___ Yazı ___
ÜÇ BEŞ OY UĞRUNA, BAZI SİYASİLERDEN ÇEKMEDİĞİMİZ KALMADI !?
Özellikle merhum Süleyman Demirel'in AP İktidarının ikinci döneminde, yani 1970 yılında gelişen yeni siyasi olaylar, eski DP'lilerin Adalet Partisi'nden Ferruh Bozbeyli liderliğinde ayrılıp yeni 'Demokratik Partiyi' kurmaları, iktidarın başarısızlıkları sonucu muhalefetin güçlenmesi, Üniversitede öğrenci olaylarının artıp, Deniz Gezmiş ve arkadaşlarının eylemleri, Demirel'i epeyce hırpalamıştı... 12 Mart 1971 Muhtırası sonucu hükümet istifa etti...
CHP'den istifa eden Nihat Erim'e askerî baskıyla, 'Partiler Üstü' bir hükümet kurduruldu... Kısa sürede bu hükümet de yıkıldı... 1974'te CHP ve MSP koalisyonu kuruldu, Kıbrıs Barış Harekâtı yapılıp, Kıbrıs kurtarıldı... Bu başarıyı oya çevirmek için Ecevit aceleci davranıp, erken seçime gitti, yeterli milletvekili çıkaramadı, dışarıdan aldığı 11 Milletvekili ile hükümet kurdu, bu hükümeti kurduğuna bin pişman oldu, çünkü yeni gelenlerin hepsine Bakanlık verdi, hepsi de 'Hırsızlıktan' suçlandılar!.. 1978'e kadar "Milliyetçi Cephe" hükümetleri denen AP-MHP-MSP-GP'den oluşan iktidarlar yönettiler... Bu siyasiler zamanında halka her türlü sözler ve tavizler verildi, ama sonuçta hiç birisi tek başına iktidar olamadılar, ama Bakanlık kadrolarına kendi kadrolarıyla doldurdular, devlet disiplini toptan bozulmuştu!..
12 Eylül 1980 askerî darbesi sonucu, askeri hükümet disiplini biraz sağladı, 1983 Genel Seçimlerinde, ABD'nin tam destek verdiği Turgut Özal'ın kurduğu ANAP, tek başına iktidara geldi... 1989 yılına kadar tek başlarına yönettiler, birçok taraftarı devlet yardımıyla köşeyi döndü, Yerel Seçimlerde Erdal İnönü'nün SHP birinci parti oldu, Belediyelerin çoğunu kazandı, Demirel'in DYP'si de ANAP'ın yerini almaya başladı, 1992'de DYP ile SHP hükümet kurdular, 1990'lı yıllar da bu ülke hep çeşitli koalisyonlarla yönetildi!..
___
Görev Koşulları: Türk siyasetinin 1970'lerden 1990'lara uzanan dönemini anlatan yazıyı, son cümlesinden sonra devam ettirin. Aşağıdaki satırlar yazıyla ilgisi olmayan ayrı bir malzemedir.
___ Verilen Malzeme ___
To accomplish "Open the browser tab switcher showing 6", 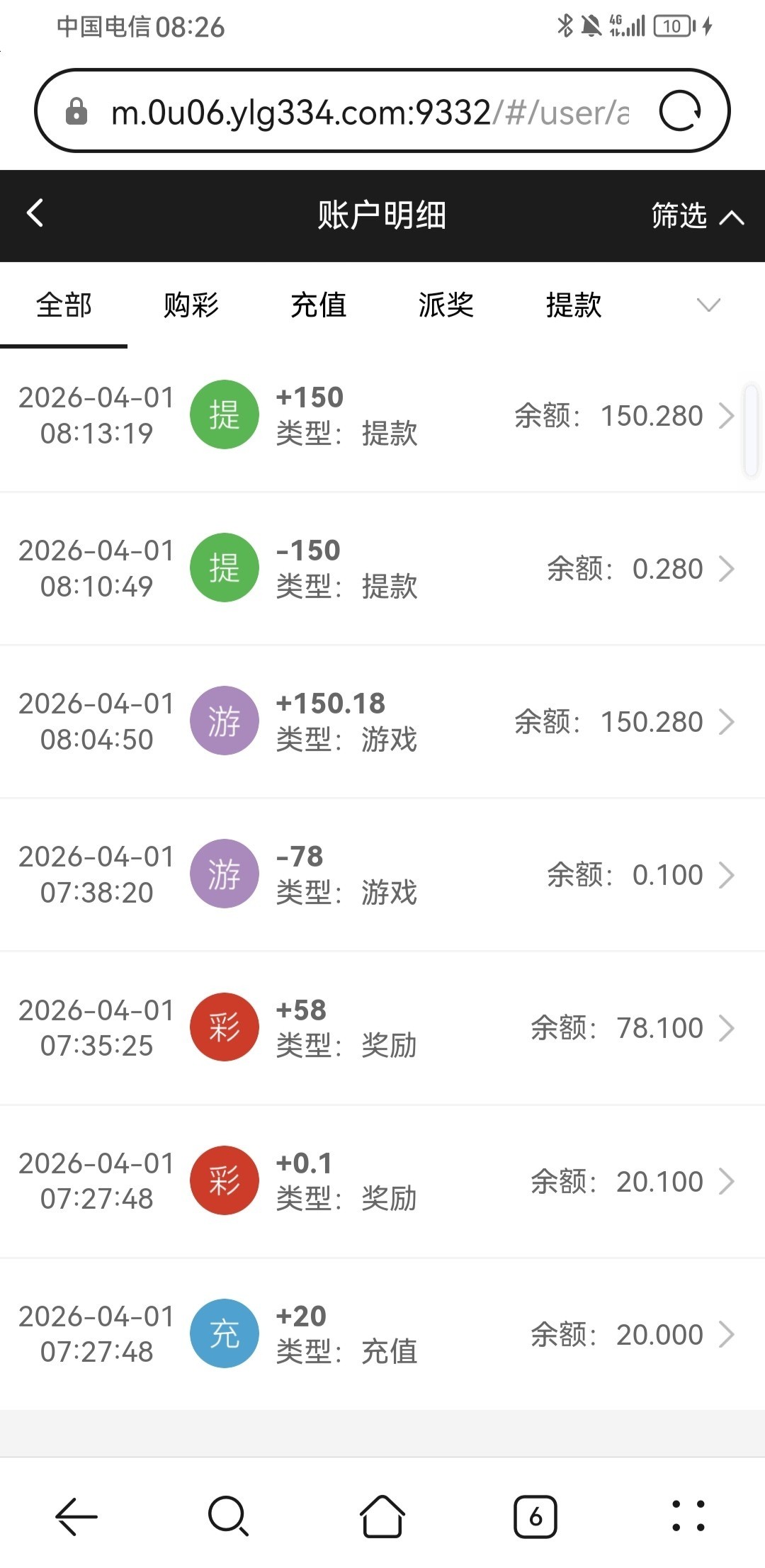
___
Yanıt:
Ancak, bu sürede sık sık yapılan seçimlerde halka giden siyasiler, onlardan birkaç oy daha fazla alabilmek için, onlara olmadık sözler verdiler!.. Bu sözlerin içinde en öne çıkanlar ise şunlardı: "İlinizi en kısa zamanda 'Büyükşehir' yapacağız!.. Falan İlçenizi İl yapacağız!.. Şu köyünüzü Belde, filân Beldenizi de İlçe yapacağız!.. Falanca İllerimize Üniversite açıp, İlçelerine de Fakülte ve Yüksekokullar açacağız!.. 5 Bin nüfuslu İlçe merkezinizde 12 caminiz var ama, biz buraya beş cami ile her sokağa 'Kur'an Kursları da açacağız..." gibi...
Ancak bu liyakat yoksunu siyasetçiler hiç düşünmediler ve sormadılar; "Buraların nüfusları kaç? Bu iş için yasalarımız uygun mu? Üniversite açacağız ama, buraya gönderecek Profesörleri, Doçentleri, Rektörleri nerelerden bulacağız, zati elimizdekiler mevcut üniversitelere yetmiyorlar? Buraya camiler yapacağız ama, mevcut camilere günde kaç cemaat geliyor? Mantar gibi çoğalan Üniversitelerden her yıl mezun olan çocuklarımızı nereye yerleştireceğiz, hepsine iş imkânları sağlayabilecek miyiz? Bunların bilimsel deney yerleri ve laboratuvarları için kaynağımız var mı?" demediler... Tek düşündükleri, onlardan biraz daha fazla oy alabilmekti, bugünlerde iyice tıkanmamızın, üniversite mezunu çocuklarımızın çoğunun "Moto-Kurye" olarak çalışmaları, okullara öğretmen kadrosu açamayışımızın, doktorlarımızın yurt dışına kaçmaları hep bunlar yüzünden işte!..
Yaptığımız hiçbir işi belli bir plân ve program içinde yapmayıp, 'delinin pazara gidişi gibi' işler yapmamızdan kaynaklanıyor!.. Bir tarım ülkesiyken, 'Samanı' bile Afrika'dan almaya başlamamız da, şu yok edici yangınları söndüremeyişimiz de, dışarıya canlı hayvan satar durumdayken, bugün dünyanın öbür ucundaki Uruguay'dan hayvan satın almamız da hep bu hesapsız işlerimizden ötürü değil mi?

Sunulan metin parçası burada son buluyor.